■ Objective: In the data below, change every instance of "How do I perform" to "How can I carry out" and leave all other text unchanged. Do not include the pictures in your answer.

■ Data rows:

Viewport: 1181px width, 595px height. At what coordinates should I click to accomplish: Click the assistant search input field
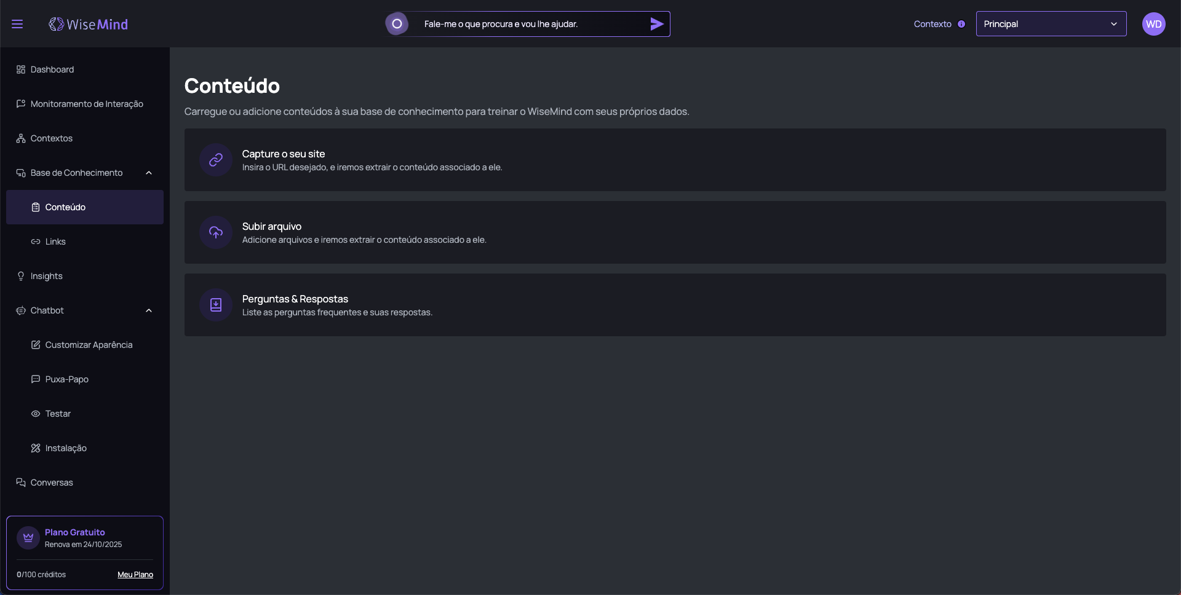529,24
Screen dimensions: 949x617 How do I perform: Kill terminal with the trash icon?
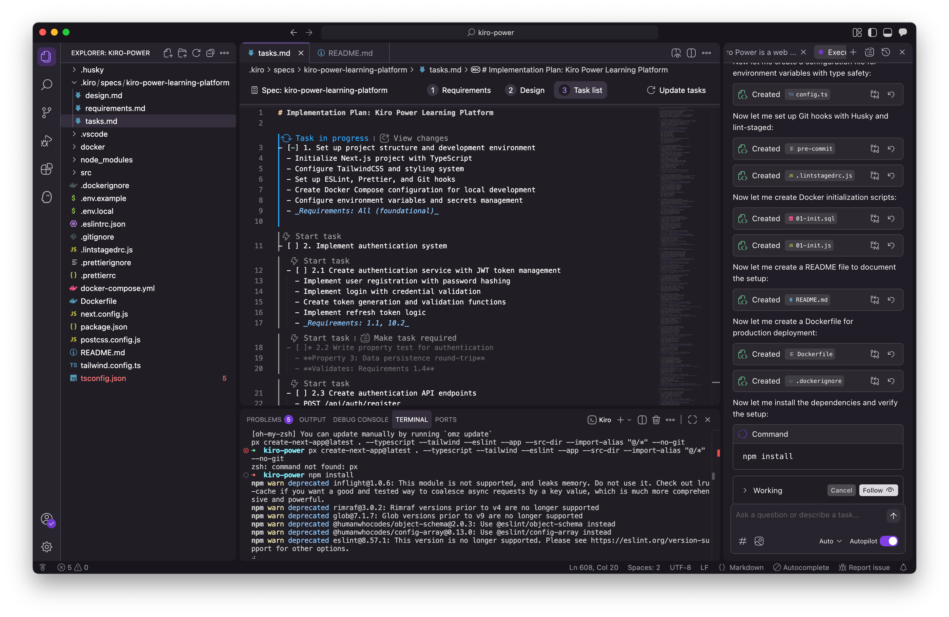pos(656,420)
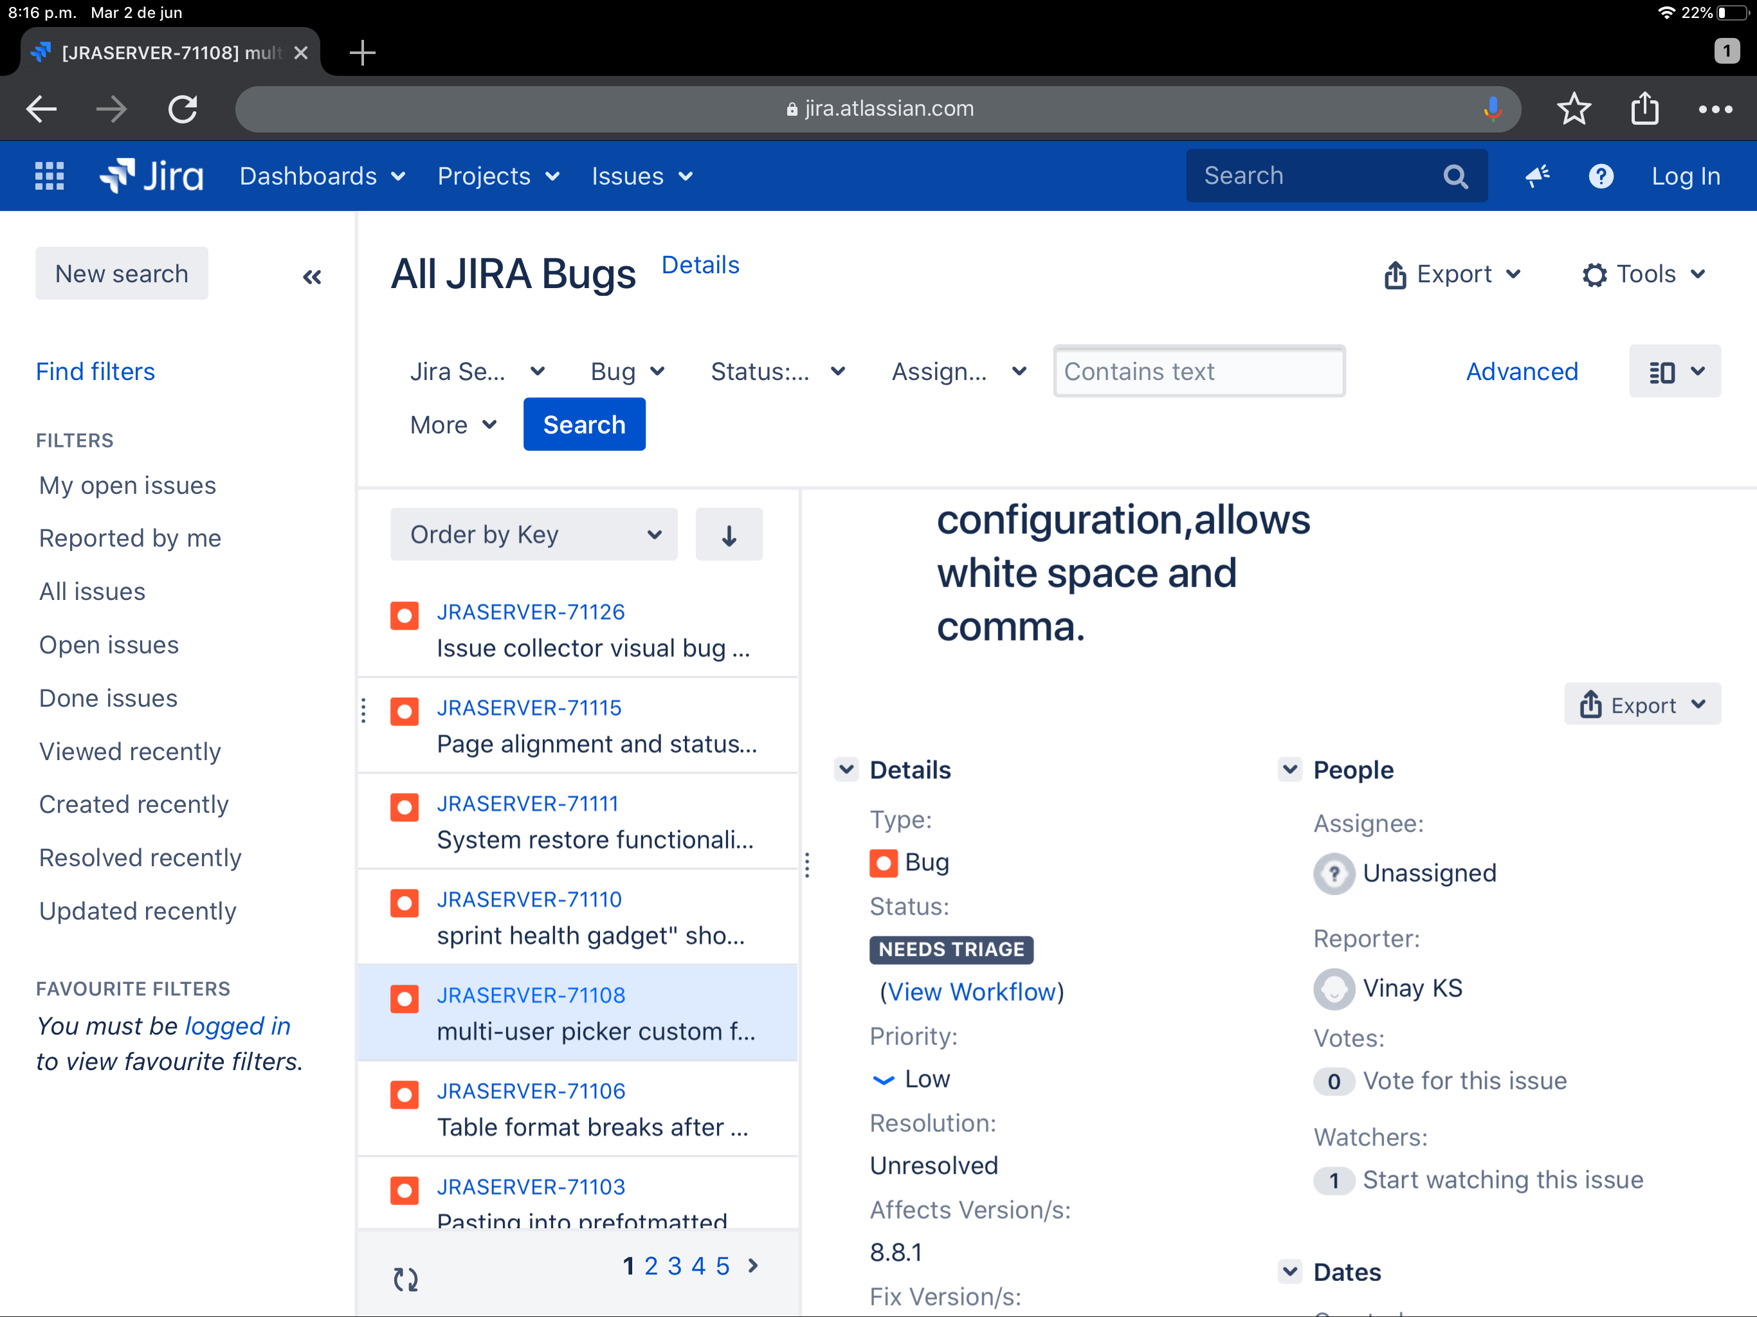Open the Order by Key dropdown
The width and height of the screenshot is (1757, 1317).
click(x=534, y=535)
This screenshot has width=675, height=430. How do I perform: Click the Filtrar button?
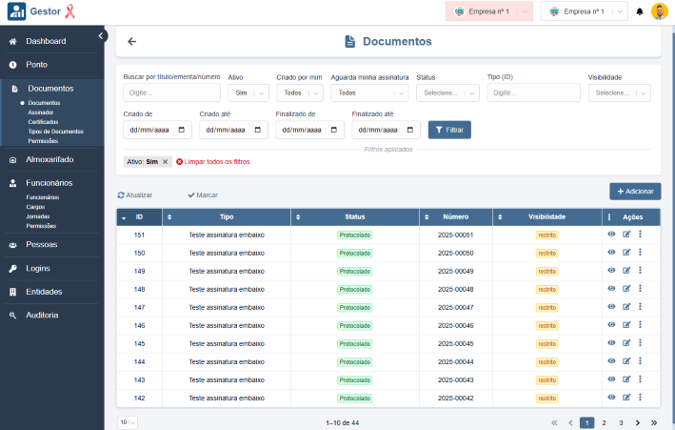pos(449,130)
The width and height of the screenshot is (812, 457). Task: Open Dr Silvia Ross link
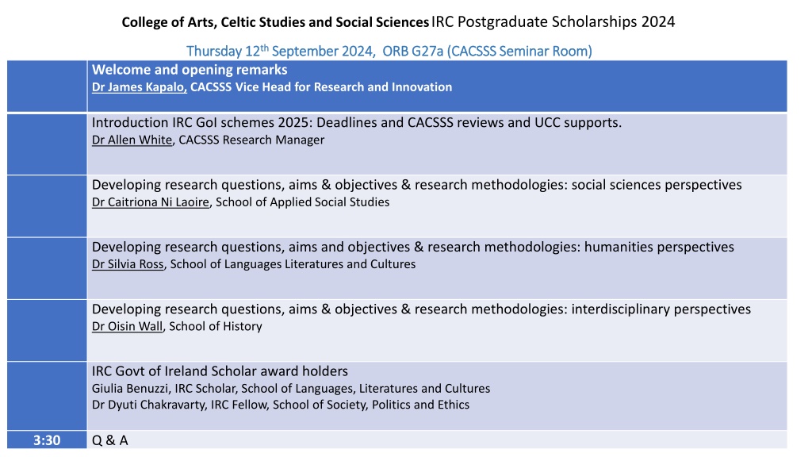128,264
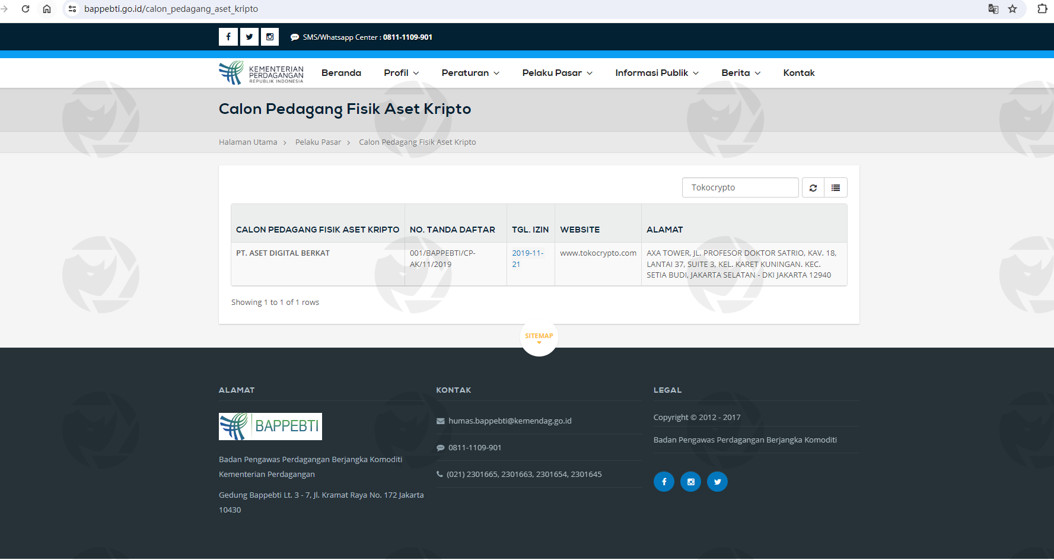Open footer Twitter circle icon
This screenshot has height=560, width=1054.
[x=717, y=482]
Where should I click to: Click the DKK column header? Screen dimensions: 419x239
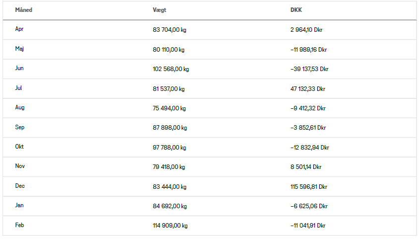tap(296, 10)

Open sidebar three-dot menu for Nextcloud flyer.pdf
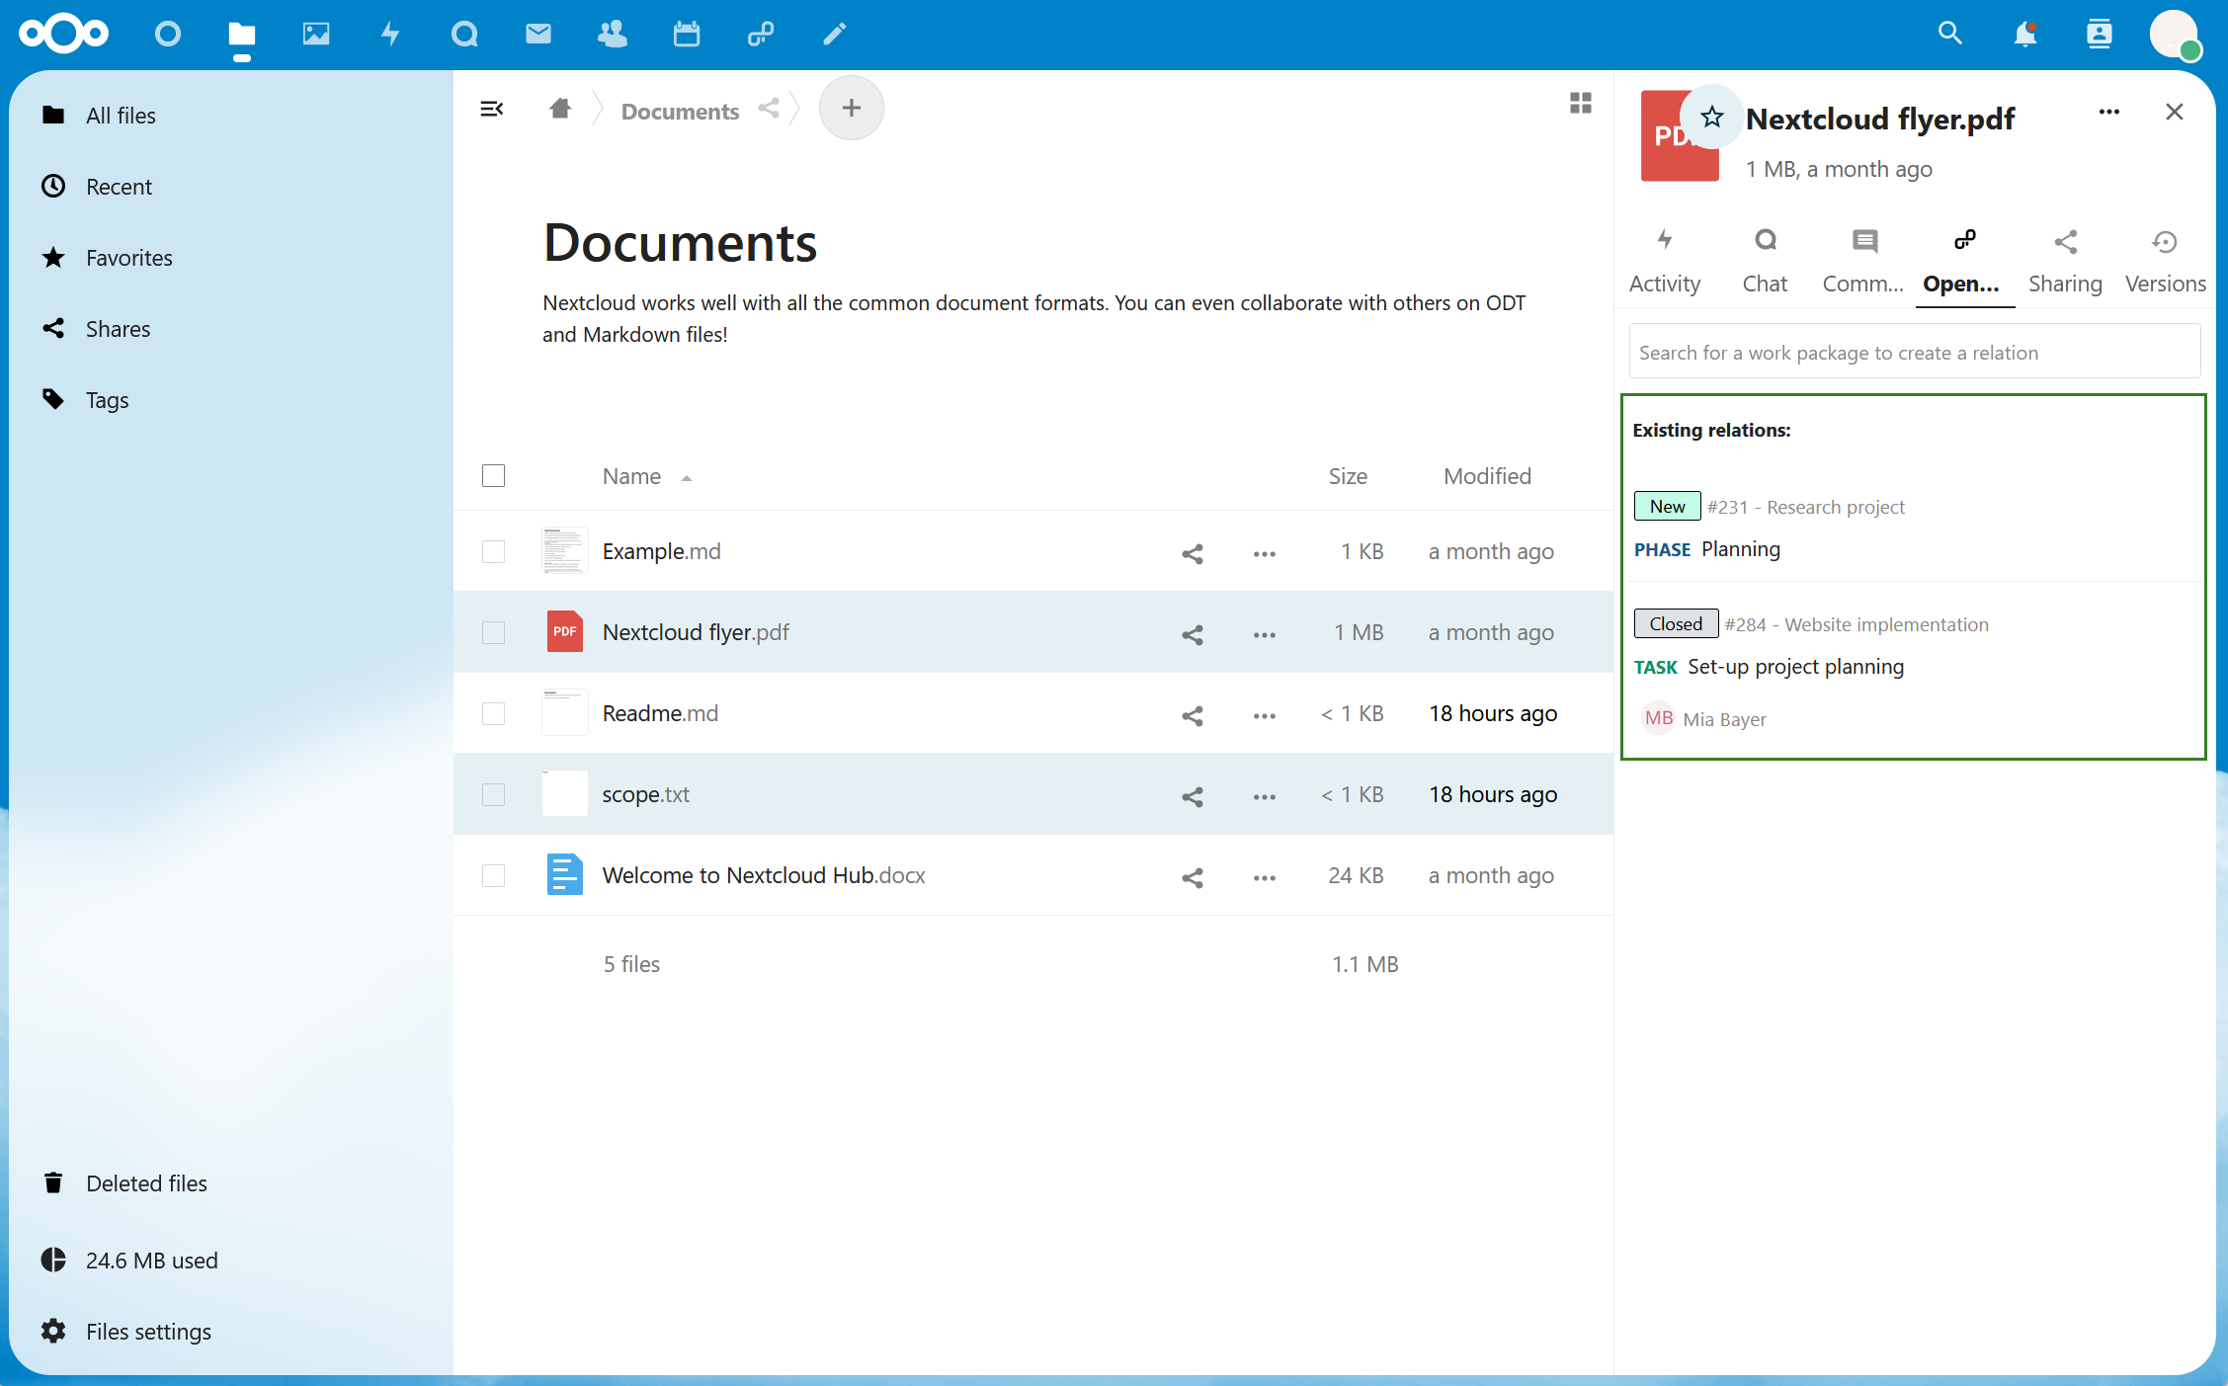(x=2108, y=112)
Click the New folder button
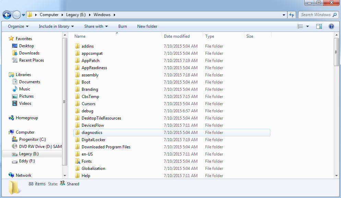The image size is (341, 198). (147, 26)
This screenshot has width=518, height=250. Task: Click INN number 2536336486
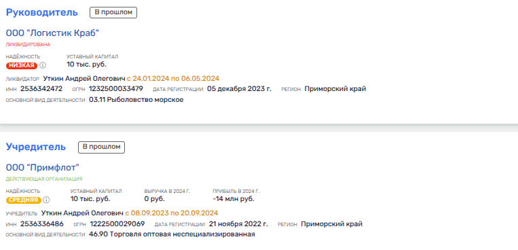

■ In response:
Viewport: 1181px width, 595px height. At what coordinates should I click to accomplish: Click the assistant search input field
529,24
Screen dimensions: 949x617 How can I carry out: Kill terminal with the trash icon?
pos(656,420)
Open the Order by Key dropdown
The width and height of the screenshot is (1757, 1317).
click(x=534, y=535)
This screenshot has width=675, height=430. How can I carry out: Click the Filtrar button?
pos(449,130)
The width and height of the screenshot is (812, 457). Task: Open Dr Silvia Ross link
128,264
Open footer Twitter circle icon
This screenshot has height=560, width=1054.
[x=717, y=482]
Where should I click to: Click the DKK column header? Screen dimensions: 419x239
tap(296, 10)

Open sidebar three-dot menu for Nextcloud flyer.pdf
(x=2108, y=112)
Click the New folder button
The image size is (341, 198). (147, 26)
This screenshot has width=518, height=250. Task: Click INN number 2536336486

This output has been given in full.